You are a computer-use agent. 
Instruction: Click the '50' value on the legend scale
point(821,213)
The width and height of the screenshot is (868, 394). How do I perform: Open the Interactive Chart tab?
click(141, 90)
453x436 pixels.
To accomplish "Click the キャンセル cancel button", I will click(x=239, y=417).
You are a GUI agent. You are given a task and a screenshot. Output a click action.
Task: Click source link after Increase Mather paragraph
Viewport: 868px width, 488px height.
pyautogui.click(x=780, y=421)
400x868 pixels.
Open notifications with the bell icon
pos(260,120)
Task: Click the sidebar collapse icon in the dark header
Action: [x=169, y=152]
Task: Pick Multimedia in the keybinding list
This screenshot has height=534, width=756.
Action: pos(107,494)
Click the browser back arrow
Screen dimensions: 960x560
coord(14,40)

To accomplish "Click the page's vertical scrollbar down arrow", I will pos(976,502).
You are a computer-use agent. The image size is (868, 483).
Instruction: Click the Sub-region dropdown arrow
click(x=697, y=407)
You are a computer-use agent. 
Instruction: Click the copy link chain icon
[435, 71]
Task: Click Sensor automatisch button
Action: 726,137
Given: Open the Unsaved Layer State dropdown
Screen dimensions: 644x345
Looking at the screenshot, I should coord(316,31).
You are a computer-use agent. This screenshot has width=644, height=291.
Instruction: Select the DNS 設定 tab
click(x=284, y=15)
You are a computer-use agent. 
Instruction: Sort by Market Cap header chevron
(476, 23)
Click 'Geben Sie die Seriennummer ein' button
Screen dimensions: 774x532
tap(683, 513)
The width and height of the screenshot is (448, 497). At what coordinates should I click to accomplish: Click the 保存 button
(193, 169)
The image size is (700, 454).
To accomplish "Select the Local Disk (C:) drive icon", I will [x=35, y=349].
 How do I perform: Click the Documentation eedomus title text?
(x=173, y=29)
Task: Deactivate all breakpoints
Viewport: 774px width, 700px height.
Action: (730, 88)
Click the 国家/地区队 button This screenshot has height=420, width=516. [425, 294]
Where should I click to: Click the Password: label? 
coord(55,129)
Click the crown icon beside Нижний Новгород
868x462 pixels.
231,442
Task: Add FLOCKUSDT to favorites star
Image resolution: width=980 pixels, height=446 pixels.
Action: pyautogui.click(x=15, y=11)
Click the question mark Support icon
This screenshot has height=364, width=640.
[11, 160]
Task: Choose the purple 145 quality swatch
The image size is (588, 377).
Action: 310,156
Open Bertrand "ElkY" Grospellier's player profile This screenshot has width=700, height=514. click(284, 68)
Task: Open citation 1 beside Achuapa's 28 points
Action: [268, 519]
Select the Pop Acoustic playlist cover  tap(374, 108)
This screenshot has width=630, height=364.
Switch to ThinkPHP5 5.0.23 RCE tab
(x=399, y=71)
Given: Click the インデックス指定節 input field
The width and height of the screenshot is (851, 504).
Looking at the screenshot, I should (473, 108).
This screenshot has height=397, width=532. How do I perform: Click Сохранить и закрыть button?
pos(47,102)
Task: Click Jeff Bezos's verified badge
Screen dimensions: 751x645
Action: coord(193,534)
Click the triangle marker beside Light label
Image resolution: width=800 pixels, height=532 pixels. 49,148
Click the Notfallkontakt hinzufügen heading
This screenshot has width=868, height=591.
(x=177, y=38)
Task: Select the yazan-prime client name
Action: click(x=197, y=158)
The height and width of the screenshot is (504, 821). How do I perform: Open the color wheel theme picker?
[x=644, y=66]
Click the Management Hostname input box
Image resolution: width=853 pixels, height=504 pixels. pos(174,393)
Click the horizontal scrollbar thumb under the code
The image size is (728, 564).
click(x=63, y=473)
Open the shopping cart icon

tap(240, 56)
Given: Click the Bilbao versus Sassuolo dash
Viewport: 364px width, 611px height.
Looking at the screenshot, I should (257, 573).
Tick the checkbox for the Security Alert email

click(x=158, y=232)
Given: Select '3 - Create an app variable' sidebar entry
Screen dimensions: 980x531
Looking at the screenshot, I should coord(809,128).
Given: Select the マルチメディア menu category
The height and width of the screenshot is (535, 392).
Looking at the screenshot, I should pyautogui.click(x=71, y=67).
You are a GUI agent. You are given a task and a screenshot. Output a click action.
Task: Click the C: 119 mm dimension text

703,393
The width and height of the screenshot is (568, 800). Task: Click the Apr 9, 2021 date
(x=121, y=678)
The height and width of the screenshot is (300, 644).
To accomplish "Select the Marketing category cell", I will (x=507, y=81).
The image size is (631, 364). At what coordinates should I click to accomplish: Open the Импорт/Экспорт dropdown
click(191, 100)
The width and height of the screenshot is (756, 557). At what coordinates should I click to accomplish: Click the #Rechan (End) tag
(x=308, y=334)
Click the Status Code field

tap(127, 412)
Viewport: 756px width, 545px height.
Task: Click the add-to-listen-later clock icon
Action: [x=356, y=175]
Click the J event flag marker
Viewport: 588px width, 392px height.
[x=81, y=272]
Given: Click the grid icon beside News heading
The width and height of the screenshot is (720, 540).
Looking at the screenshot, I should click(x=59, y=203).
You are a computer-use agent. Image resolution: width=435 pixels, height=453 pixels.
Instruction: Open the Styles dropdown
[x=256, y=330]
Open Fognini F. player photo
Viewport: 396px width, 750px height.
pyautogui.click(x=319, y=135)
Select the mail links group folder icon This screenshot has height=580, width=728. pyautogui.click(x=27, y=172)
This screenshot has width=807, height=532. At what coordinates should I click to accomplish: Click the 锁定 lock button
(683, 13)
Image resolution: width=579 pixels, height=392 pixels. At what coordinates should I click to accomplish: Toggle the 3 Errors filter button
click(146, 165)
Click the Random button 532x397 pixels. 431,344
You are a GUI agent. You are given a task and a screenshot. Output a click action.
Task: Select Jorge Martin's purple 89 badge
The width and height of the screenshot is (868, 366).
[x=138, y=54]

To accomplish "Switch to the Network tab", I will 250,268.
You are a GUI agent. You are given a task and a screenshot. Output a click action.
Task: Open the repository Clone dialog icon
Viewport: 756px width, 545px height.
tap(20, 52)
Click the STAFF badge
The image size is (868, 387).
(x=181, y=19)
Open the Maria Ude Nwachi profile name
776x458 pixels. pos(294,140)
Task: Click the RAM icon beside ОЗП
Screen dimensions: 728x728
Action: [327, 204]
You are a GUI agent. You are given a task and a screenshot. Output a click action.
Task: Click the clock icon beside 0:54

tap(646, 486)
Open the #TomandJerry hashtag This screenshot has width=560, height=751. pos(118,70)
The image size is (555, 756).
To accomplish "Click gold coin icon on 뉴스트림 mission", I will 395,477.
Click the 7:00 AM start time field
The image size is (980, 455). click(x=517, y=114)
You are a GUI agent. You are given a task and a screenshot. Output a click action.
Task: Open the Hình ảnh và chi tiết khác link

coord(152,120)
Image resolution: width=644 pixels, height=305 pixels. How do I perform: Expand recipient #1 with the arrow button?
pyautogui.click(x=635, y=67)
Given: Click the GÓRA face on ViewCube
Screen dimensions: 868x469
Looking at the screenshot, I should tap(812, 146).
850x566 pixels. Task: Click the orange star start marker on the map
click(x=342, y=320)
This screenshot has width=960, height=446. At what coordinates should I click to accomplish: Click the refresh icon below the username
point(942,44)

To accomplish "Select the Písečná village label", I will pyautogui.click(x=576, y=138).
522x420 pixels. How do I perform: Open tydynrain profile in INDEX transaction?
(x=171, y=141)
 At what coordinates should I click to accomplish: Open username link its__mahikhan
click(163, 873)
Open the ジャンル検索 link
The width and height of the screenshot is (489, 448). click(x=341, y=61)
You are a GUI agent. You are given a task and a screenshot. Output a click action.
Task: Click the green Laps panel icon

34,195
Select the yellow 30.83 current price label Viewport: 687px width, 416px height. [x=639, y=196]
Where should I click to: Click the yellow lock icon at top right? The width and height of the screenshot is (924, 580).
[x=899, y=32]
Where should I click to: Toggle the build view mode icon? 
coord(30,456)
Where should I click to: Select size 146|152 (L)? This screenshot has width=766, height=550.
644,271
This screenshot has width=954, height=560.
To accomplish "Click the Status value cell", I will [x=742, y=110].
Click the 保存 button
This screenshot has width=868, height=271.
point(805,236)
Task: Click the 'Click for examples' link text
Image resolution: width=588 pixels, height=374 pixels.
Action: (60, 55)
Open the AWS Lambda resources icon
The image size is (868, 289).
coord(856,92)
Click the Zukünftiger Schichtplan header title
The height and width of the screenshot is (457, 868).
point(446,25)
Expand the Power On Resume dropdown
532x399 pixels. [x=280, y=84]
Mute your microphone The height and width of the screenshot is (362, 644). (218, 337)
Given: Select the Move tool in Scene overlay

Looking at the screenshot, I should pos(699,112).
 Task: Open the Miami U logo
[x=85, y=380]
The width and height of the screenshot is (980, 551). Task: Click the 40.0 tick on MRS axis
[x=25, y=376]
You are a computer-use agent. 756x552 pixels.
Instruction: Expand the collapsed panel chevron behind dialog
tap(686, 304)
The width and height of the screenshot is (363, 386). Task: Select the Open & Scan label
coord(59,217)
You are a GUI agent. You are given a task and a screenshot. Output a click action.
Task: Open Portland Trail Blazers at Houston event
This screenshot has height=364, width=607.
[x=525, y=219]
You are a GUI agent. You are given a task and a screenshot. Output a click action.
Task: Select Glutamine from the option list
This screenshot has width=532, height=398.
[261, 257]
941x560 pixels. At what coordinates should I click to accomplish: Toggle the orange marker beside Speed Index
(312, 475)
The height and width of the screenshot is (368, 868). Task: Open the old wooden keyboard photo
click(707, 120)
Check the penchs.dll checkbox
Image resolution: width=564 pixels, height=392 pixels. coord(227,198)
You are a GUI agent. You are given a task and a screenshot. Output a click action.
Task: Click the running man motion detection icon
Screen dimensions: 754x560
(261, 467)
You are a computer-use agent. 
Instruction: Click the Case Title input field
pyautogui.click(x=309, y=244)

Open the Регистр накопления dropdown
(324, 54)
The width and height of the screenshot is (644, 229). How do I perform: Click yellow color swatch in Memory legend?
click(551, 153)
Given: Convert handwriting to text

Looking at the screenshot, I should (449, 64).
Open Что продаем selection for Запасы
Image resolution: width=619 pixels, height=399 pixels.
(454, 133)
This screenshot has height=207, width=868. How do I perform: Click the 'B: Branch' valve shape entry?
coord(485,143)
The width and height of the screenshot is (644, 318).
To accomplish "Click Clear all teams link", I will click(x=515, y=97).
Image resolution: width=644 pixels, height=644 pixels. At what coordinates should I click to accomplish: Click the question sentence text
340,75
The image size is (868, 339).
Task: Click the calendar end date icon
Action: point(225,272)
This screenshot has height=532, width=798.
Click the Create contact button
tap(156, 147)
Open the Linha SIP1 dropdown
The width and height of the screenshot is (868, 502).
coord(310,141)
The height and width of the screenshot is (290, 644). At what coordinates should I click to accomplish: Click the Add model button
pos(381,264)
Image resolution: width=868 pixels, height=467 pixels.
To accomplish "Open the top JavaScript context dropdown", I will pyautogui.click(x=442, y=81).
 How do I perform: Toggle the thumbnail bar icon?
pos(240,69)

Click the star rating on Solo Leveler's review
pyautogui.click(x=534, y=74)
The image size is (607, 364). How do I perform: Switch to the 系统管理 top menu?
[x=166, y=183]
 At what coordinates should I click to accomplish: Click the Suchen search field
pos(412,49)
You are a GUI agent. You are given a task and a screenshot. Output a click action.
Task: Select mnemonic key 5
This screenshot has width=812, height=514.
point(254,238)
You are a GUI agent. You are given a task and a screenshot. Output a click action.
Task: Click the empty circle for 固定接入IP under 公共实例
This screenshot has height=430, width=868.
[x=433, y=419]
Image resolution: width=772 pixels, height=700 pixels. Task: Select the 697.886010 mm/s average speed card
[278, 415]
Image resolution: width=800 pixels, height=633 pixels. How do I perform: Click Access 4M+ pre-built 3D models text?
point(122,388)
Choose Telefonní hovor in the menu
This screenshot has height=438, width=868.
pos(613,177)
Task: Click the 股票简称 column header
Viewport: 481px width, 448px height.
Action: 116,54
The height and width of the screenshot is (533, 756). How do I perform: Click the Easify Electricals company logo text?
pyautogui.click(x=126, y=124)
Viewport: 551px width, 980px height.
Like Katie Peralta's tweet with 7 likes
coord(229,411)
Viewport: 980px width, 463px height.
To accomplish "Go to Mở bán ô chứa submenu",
----------------
Problem requirements: Beginning with the line that holds "Viewport: 481px width, 448px height.", restate word for word every line down to the end of the data, and only those lines.

Task result:
Viewport: 481px width, 448px height.
Action: 116,54
The height and width of the screenshot is (533, 756). How do I perform: Click the Easify Electricals company logo text?
pyautogui.click(x=126, y=124)
Viewport: 551px width, 980px height.
Like Katie Peralta's tweet with 7 likes
coord(229,411)
Viewport: 980px width, 463px height.
To accomplish "Go to Mở bán ô chứa submenu",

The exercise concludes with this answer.